» Task input
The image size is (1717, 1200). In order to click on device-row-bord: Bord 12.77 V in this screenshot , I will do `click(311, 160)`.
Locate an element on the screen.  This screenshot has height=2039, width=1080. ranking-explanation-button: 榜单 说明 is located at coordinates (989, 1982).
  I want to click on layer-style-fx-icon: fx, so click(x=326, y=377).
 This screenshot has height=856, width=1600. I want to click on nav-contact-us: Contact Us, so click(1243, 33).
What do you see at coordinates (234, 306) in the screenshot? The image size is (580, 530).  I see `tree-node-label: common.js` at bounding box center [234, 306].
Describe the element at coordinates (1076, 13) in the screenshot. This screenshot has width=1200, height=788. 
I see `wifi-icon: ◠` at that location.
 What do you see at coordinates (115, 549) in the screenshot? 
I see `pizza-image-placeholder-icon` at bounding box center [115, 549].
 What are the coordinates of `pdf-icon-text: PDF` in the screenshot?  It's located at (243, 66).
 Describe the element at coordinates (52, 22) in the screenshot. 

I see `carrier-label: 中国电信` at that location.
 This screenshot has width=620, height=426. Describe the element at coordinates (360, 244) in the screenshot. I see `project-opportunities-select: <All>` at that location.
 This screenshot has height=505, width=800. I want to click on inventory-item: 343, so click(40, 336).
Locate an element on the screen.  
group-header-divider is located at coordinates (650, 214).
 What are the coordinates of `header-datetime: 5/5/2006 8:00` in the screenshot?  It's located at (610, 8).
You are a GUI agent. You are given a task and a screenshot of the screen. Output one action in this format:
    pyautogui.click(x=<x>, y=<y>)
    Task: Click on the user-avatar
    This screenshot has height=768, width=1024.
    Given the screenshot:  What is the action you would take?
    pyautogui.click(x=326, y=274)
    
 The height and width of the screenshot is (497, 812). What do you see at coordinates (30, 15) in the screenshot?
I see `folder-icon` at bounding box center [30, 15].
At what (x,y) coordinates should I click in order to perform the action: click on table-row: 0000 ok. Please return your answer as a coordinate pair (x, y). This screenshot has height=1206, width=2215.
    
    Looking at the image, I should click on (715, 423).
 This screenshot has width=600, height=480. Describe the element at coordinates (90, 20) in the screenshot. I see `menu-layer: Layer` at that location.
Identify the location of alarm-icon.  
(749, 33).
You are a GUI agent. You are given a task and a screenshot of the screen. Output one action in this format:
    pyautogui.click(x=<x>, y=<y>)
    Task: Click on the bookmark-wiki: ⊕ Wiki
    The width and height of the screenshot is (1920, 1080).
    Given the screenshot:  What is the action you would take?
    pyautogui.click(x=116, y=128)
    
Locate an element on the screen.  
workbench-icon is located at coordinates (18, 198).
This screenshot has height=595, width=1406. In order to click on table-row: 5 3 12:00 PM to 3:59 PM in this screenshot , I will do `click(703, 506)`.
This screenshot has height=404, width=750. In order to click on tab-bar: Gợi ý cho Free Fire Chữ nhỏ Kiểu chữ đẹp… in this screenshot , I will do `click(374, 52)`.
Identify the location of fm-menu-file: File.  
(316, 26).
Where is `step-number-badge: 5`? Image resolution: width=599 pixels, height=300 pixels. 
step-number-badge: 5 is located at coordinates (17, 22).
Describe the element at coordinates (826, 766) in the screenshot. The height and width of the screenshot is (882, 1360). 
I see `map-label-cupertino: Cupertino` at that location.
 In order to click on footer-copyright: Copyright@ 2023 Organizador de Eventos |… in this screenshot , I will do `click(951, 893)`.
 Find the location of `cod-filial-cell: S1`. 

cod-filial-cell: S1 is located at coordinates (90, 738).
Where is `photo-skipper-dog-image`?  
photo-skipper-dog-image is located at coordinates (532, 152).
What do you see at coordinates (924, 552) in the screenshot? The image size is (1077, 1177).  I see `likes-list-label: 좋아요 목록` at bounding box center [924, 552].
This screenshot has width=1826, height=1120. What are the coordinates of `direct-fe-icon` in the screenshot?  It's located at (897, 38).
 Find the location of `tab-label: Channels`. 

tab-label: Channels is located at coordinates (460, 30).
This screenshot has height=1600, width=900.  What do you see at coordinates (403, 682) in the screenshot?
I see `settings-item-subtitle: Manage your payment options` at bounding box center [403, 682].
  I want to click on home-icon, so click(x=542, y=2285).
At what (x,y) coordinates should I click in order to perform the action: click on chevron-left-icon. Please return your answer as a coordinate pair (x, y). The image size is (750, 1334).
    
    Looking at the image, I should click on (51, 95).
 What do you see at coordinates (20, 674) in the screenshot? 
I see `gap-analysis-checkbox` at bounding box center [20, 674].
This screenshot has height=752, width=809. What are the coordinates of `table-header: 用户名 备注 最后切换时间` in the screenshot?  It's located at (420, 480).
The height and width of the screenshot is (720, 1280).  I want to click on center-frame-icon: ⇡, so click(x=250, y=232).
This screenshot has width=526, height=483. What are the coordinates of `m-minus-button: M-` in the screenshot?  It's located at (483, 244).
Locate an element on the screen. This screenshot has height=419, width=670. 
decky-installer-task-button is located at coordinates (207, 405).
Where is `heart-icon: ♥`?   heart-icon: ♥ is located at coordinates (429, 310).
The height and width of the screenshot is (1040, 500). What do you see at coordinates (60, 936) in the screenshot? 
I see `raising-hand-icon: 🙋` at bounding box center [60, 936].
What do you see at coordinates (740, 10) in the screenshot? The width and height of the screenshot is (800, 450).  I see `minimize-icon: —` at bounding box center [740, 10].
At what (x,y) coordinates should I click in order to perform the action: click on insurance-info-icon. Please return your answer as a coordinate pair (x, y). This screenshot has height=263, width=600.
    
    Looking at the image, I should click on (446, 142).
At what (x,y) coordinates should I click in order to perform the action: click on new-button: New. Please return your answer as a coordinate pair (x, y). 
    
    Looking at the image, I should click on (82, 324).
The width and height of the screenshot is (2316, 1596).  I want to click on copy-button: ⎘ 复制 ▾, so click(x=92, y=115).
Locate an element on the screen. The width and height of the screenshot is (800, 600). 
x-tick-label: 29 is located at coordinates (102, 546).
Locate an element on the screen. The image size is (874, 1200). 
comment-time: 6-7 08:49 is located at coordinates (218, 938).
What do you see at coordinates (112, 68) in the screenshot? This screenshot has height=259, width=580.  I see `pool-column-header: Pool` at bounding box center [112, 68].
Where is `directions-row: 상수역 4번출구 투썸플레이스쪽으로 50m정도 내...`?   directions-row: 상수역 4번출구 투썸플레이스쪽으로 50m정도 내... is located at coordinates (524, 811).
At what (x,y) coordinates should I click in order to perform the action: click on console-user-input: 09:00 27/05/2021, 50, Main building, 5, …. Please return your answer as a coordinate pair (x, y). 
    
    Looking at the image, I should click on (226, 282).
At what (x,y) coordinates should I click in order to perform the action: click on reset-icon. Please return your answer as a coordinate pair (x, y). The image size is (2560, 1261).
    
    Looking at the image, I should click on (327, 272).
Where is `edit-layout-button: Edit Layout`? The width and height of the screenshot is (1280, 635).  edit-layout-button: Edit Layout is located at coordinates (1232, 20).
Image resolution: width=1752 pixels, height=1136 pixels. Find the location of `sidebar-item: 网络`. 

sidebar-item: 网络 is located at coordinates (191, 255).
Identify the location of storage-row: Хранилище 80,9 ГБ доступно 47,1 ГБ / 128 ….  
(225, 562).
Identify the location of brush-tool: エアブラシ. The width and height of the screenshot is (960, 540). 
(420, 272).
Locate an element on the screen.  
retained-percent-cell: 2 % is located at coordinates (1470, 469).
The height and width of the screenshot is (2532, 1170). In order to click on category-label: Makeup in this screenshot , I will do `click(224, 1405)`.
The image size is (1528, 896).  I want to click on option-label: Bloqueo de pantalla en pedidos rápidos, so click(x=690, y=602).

» Work order
Rewrite the lines from the one containing "This screenshot has height=752, width=809." through the one containing "This screenshot has width=526, height=483.", inclusive, swapping each "coordinates" for "location" and leaving everything else unchanged.

» Answer box
This screenshot has height=752, width=809. What are the location of `table-header: 用户名 备注 最后切换时间` in the screenshot?  It's located at (420, 480).
The height and width of the screenshot is (720, 1280).  I want to click on center-frame-icon: ⇡, so click(x=250, y=232).
This screenshot has width=526, height=483. What are the location of `m-minus-button: M-` in the screenshot?  It's located at (483, 244).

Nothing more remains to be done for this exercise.